(Records for finding items)
>>>

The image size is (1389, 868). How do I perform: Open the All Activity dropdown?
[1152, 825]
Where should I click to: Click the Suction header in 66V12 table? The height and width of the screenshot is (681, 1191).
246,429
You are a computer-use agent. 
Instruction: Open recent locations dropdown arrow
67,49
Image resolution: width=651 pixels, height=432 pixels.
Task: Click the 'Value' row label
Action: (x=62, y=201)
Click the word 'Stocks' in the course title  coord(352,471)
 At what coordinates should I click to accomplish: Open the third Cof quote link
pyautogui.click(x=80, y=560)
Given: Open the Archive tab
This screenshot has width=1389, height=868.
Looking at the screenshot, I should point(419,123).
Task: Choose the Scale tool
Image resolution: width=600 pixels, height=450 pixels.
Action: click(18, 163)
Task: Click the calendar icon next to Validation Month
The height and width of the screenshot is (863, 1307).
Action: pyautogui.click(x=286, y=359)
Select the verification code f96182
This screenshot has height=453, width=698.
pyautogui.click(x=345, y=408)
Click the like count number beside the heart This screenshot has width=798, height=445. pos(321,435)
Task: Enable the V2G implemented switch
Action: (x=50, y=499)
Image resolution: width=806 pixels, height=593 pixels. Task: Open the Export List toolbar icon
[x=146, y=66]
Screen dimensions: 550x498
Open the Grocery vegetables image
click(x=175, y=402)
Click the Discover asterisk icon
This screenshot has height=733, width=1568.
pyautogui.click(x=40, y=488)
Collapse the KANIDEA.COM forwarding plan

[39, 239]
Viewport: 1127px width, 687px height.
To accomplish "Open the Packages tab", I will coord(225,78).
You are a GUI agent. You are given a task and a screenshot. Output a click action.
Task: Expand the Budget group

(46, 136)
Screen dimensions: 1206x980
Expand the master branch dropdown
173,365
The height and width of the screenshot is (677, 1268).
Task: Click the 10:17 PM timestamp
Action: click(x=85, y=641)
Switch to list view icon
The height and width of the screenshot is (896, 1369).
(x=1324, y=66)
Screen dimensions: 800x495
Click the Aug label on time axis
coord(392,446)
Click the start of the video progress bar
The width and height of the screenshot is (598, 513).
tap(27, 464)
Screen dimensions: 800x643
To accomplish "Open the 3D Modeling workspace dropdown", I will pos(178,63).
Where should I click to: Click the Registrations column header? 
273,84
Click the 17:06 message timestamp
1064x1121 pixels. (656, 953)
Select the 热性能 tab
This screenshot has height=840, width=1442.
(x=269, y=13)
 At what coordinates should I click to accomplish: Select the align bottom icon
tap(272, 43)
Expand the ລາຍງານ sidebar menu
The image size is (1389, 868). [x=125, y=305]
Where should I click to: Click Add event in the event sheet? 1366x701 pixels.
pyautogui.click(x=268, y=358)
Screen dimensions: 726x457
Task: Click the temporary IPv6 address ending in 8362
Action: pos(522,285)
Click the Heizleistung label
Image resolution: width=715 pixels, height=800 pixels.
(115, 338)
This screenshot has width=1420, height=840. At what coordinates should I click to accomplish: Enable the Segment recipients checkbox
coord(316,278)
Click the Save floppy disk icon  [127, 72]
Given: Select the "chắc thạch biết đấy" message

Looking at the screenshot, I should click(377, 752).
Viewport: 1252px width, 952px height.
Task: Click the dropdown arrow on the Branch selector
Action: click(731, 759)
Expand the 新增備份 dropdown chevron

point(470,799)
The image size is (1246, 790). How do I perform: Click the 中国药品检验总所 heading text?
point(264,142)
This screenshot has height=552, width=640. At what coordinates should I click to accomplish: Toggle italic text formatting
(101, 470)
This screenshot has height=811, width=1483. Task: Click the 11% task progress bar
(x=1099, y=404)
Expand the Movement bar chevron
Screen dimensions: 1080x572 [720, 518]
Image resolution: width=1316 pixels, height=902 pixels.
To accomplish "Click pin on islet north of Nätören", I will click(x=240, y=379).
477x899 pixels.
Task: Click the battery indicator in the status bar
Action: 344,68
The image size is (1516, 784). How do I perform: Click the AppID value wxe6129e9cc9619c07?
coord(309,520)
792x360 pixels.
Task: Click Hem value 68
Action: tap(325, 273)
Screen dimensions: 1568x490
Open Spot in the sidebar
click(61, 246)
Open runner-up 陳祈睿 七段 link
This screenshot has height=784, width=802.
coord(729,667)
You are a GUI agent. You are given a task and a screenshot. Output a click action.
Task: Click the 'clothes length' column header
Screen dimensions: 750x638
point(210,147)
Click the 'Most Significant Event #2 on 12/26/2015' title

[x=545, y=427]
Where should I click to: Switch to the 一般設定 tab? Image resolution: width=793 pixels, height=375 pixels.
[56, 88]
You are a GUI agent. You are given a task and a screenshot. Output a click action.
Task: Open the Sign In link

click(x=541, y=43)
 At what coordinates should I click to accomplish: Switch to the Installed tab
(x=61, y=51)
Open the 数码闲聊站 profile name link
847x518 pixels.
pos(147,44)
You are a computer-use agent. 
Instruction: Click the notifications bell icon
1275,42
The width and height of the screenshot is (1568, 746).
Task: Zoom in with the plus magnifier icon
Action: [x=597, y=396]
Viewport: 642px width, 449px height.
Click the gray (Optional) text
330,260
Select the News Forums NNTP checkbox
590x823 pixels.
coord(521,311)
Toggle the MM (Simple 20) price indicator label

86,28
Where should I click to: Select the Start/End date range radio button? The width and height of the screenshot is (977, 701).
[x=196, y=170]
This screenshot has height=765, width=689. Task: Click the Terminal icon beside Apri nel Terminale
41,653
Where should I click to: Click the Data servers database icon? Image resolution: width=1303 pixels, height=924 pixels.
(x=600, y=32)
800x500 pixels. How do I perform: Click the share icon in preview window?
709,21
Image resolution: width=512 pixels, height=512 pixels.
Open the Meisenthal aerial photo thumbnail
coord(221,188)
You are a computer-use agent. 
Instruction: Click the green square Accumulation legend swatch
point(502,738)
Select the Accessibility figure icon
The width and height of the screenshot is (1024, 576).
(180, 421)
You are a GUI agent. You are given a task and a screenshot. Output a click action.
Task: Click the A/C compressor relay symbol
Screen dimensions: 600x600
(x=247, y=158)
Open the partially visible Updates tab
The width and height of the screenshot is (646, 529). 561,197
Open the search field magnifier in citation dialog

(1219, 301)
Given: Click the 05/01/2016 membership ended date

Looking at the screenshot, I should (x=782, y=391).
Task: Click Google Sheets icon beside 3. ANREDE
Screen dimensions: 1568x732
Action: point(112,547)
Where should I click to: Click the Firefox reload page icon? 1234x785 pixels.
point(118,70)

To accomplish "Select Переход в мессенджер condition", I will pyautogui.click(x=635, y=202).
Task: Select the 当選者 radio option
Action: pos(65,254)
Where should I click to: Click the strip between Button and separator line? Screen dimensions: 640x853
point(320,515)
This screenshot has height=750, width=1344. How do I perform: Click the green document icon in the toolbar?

<<<

Brief:
Reproduce every item above line for line, changing no character.

Finished task:
The image size is (1389, 868). How do I perform: Open the All Activity dropdown?
[1152, 825]
Where should I click to: Click the Suction header in 66V12 table? The height and width of the screenshot is (681, 1191).
246,429
You are a computer-use agent. 
Instruction: Open recent locations dropdown arrow
67,49
Image resolution: width=651 pixels, height=432 pixels.
Task: Click the 'Value' row label
Action: (x=62, y=201)
Click the word 'Stocks' in the course title  coord(352,471)
 At what coordinates should I click to accomplish: Open the third Cof quote link
pyautogui.click(x=80, y=560)
Given: Open the Archive tab
This screenshot has width=1389, height=868.
Looking at the screenshot, I should point(419,123).
Task: Choose the Scale tool
Image resolution: width=600 pixels, height=450 pixels.
Action: click(18, 163)
Task: Click the calendar icon next to Validation Month
The height and width of the screenshot is (863, 1307).
Action: pyautogui.click(x=286, y=359)
Select the verification code f96182
This screenshot has height=453, width=698.
pyautogui.click(x=345, y=408)
Click the like count number beside the heart This screenshot has width=798, height=445. pos(321,435)
Task: Enable the V2G implemented switch
Action: (x=50, y=499)
Image resolution: width=806 pixels, height=593 pixels. Task: Open the Export List toolbar icon
[x=146, y=66]
Screen dimensions: 550x498
Open the Grocery vegetables image
click(x=175, y=402)
Click the Discover asterisk icon
This screenshot has height=733, width=1568.
pyautogui.click(x=40, y=488)
Collapse the KANIDEA.COM forwarding plan

[39, 239]
Viewport: 1127px width, 687px height.
To accomplish "Open the Packages tab", I will coord(225,78).
You are a GUI agent. You are given a task and a screenshot. Output a click action.
Task: Expand the Budget group

(46, 136)
Screen dimensions: 1206x980
Expand the master branch dropdown
173,365
The height and width of the screenshot is (677, 1268).
Task: Click the 10:17 PM timestamp
Action: click(x=85, y=641)
Switch to list view icon
The height and width of the screenshot is (896, 1369).
(x=1324, y=66)
Screen dimensions: 800x495
Click the Aug label on time axis
coord(392,446)
Click the start of the video progress bar
The width and height of the screenshot is (598, 513).
tap(27, 464)
Screen dimensions: 800x643
To accomplish "Open the 3D Modeling workspace dropdown", I will pos(178,63).
Where should I click to: Click the Registrations column header? 
273,84
Click the 17:06 message timestamp
1064x1121 pixels. (656, 953)
Select the 热性能 tab
This screenshot has height=840, width=1442.
(x=269, y=13)
 At what coordinates should I click to accomplish: Select the align bottom icon
tap(272, 43)
Expand the ລາຍງານ sidebar menu
The image size is (1389, 868). [x=125, y=305]
Where should I click to: Click Add event in the event sheet? 1366x701 pixels.
pyautogui.click(x=268, y=358)
Screen dimensions: 726x457
Task: Click the temporary IPv6 address ending in 8362
Action: pos(522,285)
Click the Heizleistung label
Image resolution: width=715 pixels, height=800 pixels.
(115, 338)
This screenshot has width=1420, height=840. At what coordinates should I click to accomplish: Enable the Segment recipients checkbox
coord(316,278)
Click the Save floppy disk icon  [127, 72]
Given: Select the "chắc thạch biết đấy" message

Looking at the screenshot, I should click(377, 752).
Viewport: 1252px width, 952px height.
Task: Click the dropdown arrow on the Branch selector
Action: click(731, 759)
Expand the 新增備份 dropdown chevron

point(470,799)
The image size is (1246, 790). How do I perform: Click the 中国药品检验总所 heading text?
point(264,142)
This screenshot has height=552, width=640. At what coordinates should I click to accomplish: Toggle italic text formatting
(101, 470)
This screenshot has height=811, width=1483. Task: Click the 11% task progress bar
(x=1099, y=404)
Expand the Movement bar chevron
Screen dimensions: 1080x572 [720, 518]
Image resolution: width=1316 pixels, height=902 pixels.
To accomplish "Click pin on islet north of Nätören", I will click(x=240, y=379).
477x899 pixels.
Task: Click the battery indicator in the status bar
Action: 344,68
The image size is (1516, 784). How do I perform: Click the AppID value wxe6129e9cc9619c07?
coord(309,520)
792x360 pixels.
Task: Click Hem value 68
Action: tap(325, 273)
Screen dimensions: 1568x490
Open Spot in the sidebar
click(61, 246)
Open runner-up 陳祈睿 七段 link
This screenshot has height=784, width=802.
coord(729,667)
You are a GUI agent. You are given a task and a screenshot. Output a click action.
Task: Click the 'clothes length' column header
Screen dimensions: 750x638
point(210,147)
Click the 'Most Significant Event #2 on 12/26/2015' title

[x=545, y=427]
Where should I click to: Switch to the 一般設定 tab? Image resolution: width=793 pixels, height=375 pixels.
[56, 88]
You are a GUI agent. You are given a task and a screenshot. Output a click action.
Task: Open the Sign In link

click(x=541, y=43)
 At what coordinates should I click to accomplish: Switch to the Installed tab
(x=61, y=51)
Open the 数码闲聊站 profile name link
847x518 pixels.
pos(147,44)
You are a computer-use agent. 
Instruction: Click the notifications bell icon
1275,42
The width and height of the screenshot is (1568, 746).
Task: Zoom in with the plus magnifier icon
Action: [x=597, y=396]
Viewport: 642px width, 449px height.
Click the gray (Optional) text
330,260
Select the News Forums NNTP checkbox
590x823 pixels.
coord(521,311)
Toggle the MM (Simple 20) price indicator label

86,28
Where should I click to: Select the Start/End date range radio button? The width and height of the screenshot is (977, 701).
[x=196, y=170]
This screenshot has height=765, width=689. Task: Click the Terminal icon beside Apri nel Terminale
41,653
Where should I click to: Click the Data servers database icon? Image resolution: width=1303 pixels, height=924 pixels.
(x=600, y=32)
800x500 pixels. How do I perform: Click the share icon in preview window?
709,21
Image resolution: width=512 pixels, height=512 pixels.
Open the Meisenthal aerial photo thumbnail
coord(221,188)
You are a computer-use agent. 
Instruction: Click the green square Accumulation legend swatch
point(502,738)
Select the Accessibility figure icon
The width and height of the screenshot is (1024, 576).
(180, 421)
You are a GUI agent. You are given a task and a screenshot. Output a click action.
Task: Click the A/C compressor relay symbol
Screen dimensions: 600x600
(x=247, y=158)
Open the partially visible Updates tab
The width and height of the screenshot is (646, 529). 561,197
Open the search field magnifier in citation dialog

(1219, 301)
Given: Click the 05/01/2016 membership ended date

Looking at the screenshot, I should (x=782, y=391).
Task: Click Google Sheets icon beside 3. ANREDE
Screen dimensions: 1568x732
Action: point(112,547)
Where should I click to: Click the Firefox reload page icon? 1234x785 pixels.
point(118,70)

To accomplish "Select Переход в мессенджер condition", I will pyautogui.click(x=635, y=202).
Task: Select the 当選者 radio option
Action: pos(65,254)
Where should I click to: Click the strip between Button and separator line? Screen dimensions: 640x853
point(320,515)
This screenshot has height=750, width=1344. How do I perform: Click the green document icon in the toolbar?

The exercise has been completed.